By the end of the year, the cost of customer acquisition has gone up and nobody can explain why. Because the thing they cut was the thing they could not see. It is like pulling the foundation out from under a house and wondering, six months later, why the walls are cracking.
Warren Buffett said it plainly: it takes 20 years to build a reputation and five minutes to ruin it. Brand works the same way. It takes sustained investment to build, and one budget cycle to undermine. And rebuilding it costs significantly more than maintaining it ever did.
This is the conversation I wish I had given in that room. Brand does not replace your sales process. It accelerates it.
A strong brand answers the first three questions a buyer has before your sales team ever picks up the phone. Who are you? Can I trust you? Are you credible enough to be worth my time? When those questions are already answered, the sales conversation starts at a different level. You skip the introduction and get to the solution.
Without brand, your sales team has to earn all of that from scratch, every single time. They are not selling your product. They are selling the right to be heard. And that is an expensive, exhausting, and entirely avoidable problem.
The best brands do not just support sales. They pre-sell. By the time a prospect takes a meeting, they already believe you might be the answer. That is brand.
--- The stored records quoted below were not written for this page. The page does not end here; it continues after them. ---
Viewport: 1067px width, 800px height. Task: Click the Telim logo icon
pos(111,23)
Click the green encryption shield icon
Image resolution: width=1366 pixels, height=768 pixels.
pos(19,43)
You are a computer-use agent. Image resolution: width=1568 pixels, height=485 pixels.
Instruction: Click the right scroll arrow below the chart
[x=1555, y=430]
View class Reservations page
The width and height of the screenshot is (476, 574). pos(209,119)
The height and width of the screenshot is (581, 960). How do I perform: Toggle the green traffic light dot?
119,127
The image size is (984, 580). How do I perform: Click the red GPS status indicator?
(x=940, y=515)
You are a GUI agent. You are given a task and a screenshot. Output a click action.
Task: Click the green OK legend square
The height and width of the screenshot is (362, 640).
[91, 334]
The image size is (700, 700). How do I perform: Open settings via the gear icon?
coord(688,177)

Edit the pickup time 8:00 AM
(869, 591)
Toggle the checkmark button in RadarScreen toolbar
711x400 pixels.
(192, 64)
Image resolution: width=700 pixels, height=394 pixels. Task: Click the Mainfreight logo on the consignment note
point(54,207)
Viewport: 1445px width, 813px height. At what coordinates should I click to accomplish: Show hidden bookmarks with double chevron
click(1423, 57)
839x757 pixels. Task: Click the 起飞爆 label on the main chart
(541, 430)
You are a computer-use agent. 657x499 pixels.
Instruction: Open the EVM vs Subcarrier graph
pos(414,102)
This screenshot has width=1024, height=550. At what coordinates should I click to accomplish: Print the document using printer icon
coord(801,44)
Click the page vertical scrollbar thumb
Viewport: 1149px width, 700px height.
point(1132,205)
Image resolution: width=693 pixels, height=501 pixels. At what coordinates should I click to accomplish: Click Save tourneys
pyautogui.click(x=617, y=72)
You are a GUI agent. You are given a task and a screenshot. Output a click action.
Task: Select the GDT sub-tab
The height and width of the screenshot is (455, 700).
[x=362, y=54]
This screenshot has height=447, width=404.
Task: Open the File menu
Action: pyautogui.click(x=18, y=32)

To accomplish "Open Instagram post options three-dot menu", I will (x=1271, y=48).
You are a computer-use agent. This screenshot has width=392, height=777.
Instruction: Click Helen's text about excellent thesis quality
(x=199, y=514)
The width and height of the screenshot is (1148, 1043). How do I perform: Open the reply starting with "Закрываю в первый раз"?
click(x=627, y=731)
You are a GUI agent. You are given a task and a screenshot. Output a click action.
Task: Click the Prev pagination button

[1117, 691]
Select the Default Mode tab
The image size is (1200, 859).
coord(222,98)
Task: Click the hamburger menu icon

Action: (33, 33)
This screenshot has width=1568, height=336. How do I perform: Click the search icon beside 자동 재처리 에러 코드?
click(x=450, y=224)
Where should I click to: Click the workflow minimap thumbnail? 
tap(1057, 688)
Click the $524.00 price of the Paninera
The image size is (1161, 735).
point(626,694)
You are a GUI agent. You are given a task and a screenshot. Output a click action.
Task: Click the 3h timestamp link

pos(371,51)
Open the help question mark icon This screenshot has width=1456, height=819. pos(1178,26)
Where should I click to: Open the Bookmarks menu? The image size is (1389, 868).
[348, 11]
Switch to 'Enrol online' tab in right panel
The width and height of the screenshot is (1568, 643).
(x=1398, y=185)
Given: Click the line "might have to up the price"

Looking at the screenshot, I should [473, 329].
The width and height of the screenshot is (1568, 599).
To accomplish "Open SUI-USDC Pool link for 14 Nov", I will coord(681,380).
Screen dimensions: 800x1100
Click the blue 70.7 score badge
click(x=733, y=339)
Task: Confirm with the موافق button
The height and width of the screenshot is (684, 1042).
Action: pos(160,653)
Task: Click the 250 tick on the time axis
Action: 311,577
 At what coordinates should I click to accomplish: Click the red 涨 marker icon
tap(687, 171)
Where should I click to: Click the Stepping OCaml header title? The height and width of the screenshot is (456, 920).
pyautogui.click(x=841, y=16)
And cutting it to save a quarter is like selling the engine to pay for gas.
The next time someone in your leadership team suggests cutting brand investment, ask them one question: "What is the first thing our sales team has to do when they get on a call with someone who has never heard of us?" Then ask: "And what do they do when the prospect already knows who we are?"
The difference between those two answers is the value of brand. It is not abstract. It is not soft. It is the distance between starting a conversation at zero and starting it at trust. And that distance is worth protecting, especially when the quarter gets tight. Because the companies that cut brand when times are hard are the same companies that cannot figure out why recovery takes twice as long as it should.